For a few months Kevin Federline was reasonable tabloid fodder, and he decided to use his fame as Mr Britney Spears to launch a career as a rapper. This was his big break. Failure was not an option. As Vanilla Ice once put it, “opportunity comes once in a lifetime, yo.”
The results were a purported Brazilian ass-shaker called “Popozao”, part of an unfinished track with lyrics inveighing against “all the Pavarottis followin’ me” over a backdrop of fart samples, and a studio album called Playing with Fire, which was described by the press as a concept album dedicated to spending Britney Spears’ fortune. With the ink drying on divorce papers, and his career plummeting so hard it never got off the ground in the first place, Kevin embarked on a tour to promote the album. I have a friend who’s worked as a sound man for rappers. He says you’ve got to give them a wireless mic, because they keep making 180 turns in the same direction while walking on stage and if there’s an XLR cable it ends up kinked and twisted. But I go off course. Just like rappers with a mic cable.

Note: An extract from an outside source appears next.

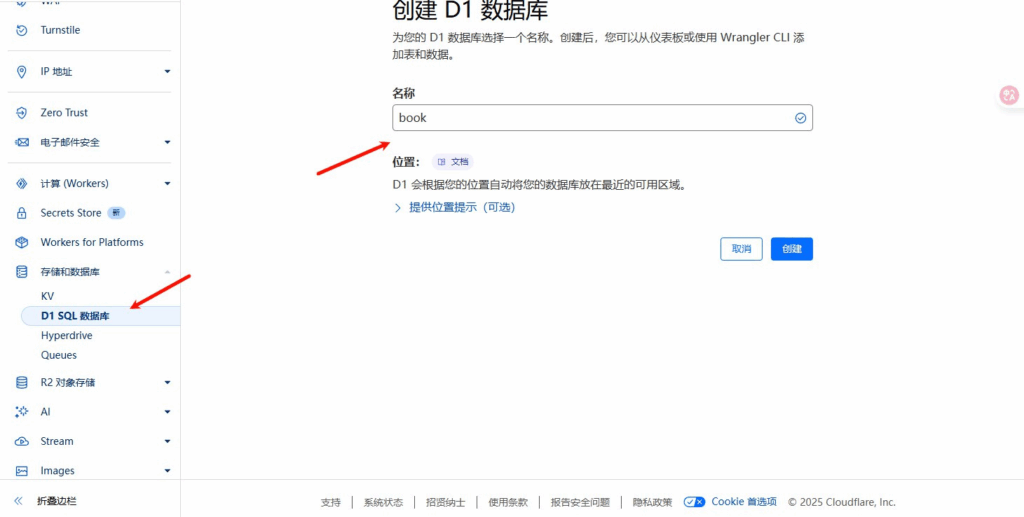Open Queues from the sidebar

(59, 355)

Tickets to his shows weren’t selling, so management started giving them away for free. They were prepared to lose money just so they could have full houses. Was it worth it?
Some people view fame as a luck-based enterprise, like gambling. In some ways, it’s even worse than that, because unlike gambling, the past effects the present. A roulette wheel doesn’t care if you struck out the last fifty times, the 51st will still be an honest spin. But if an entertainer has his name attached to a notorious flop, future opportunities can dry up. You just can’t afford to be known as a guy who’s stuff fails. In show business, you’re only as good as your last hit.

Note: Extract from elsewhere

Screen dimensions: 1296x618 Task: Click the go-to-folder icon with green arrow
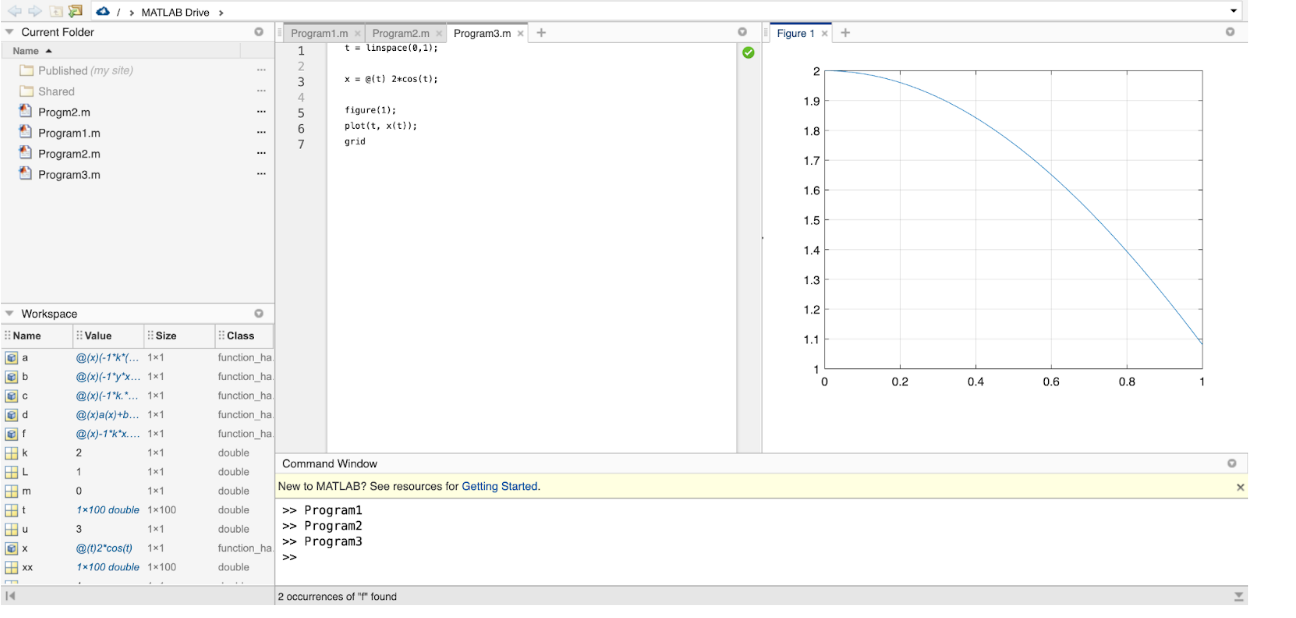coord(75,11)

So yeah, his label was reasonable in deciding throw money in a furnace so that The Artist Formerly Known as Mr Britney Spears didn’t have to play to an empty house. And he wasn’t the first, or even an especially notable case. K-Fed was merely a lowly white-belt in the ancient dojo of Paying to Avoid Looking Like A Failure.
Remember KISS? As the 70s wound down, and KISS was oversaturated to the point of being uncool, they pulled off a stunt where each member released a solo album on the same day. They actually pressed and shipped a million copies of each to record stores, so they’d be certified platinum (the RIAA’s gold, platinum, and diamond certs are based off albums shipped, not albums sold. You could theoretically go platinum and sell zero albums.)
Unfortunately, nobody really wanted to hear Gene Simmons’ cover of “When You Wish Upon a Star” or thirty minutes “will this do?” from Peter Criss. Very few of these solo albums were sold, and their record company Casablanca took a body blow to the tune of millions of dollars. But they got their platinum records. Score! History recorded KISS as paper champions, even though they got battered and bloodied for all twelve rounds in the marketplace.
Other examples of large scale “fake it till you make it” include:
2. WWE promoters pumping “canned heat” through the PA at quiet events (ie, pre-recorded cheering and booing noises). Any attempt at charisma and stage presence becomes obsolete, as you can make anyone look like a hero or a villain.
3. Qatar trying to pump up hype for their nonexistent soccer prospects by building stadiums and filling them with hapless Nepalese slaves, who dutifully pretend to be cheering fans.
The fakery can be a bit overwhelming to keep track of. Sometimes you wonder if anyone honestly represents themselves in any venture.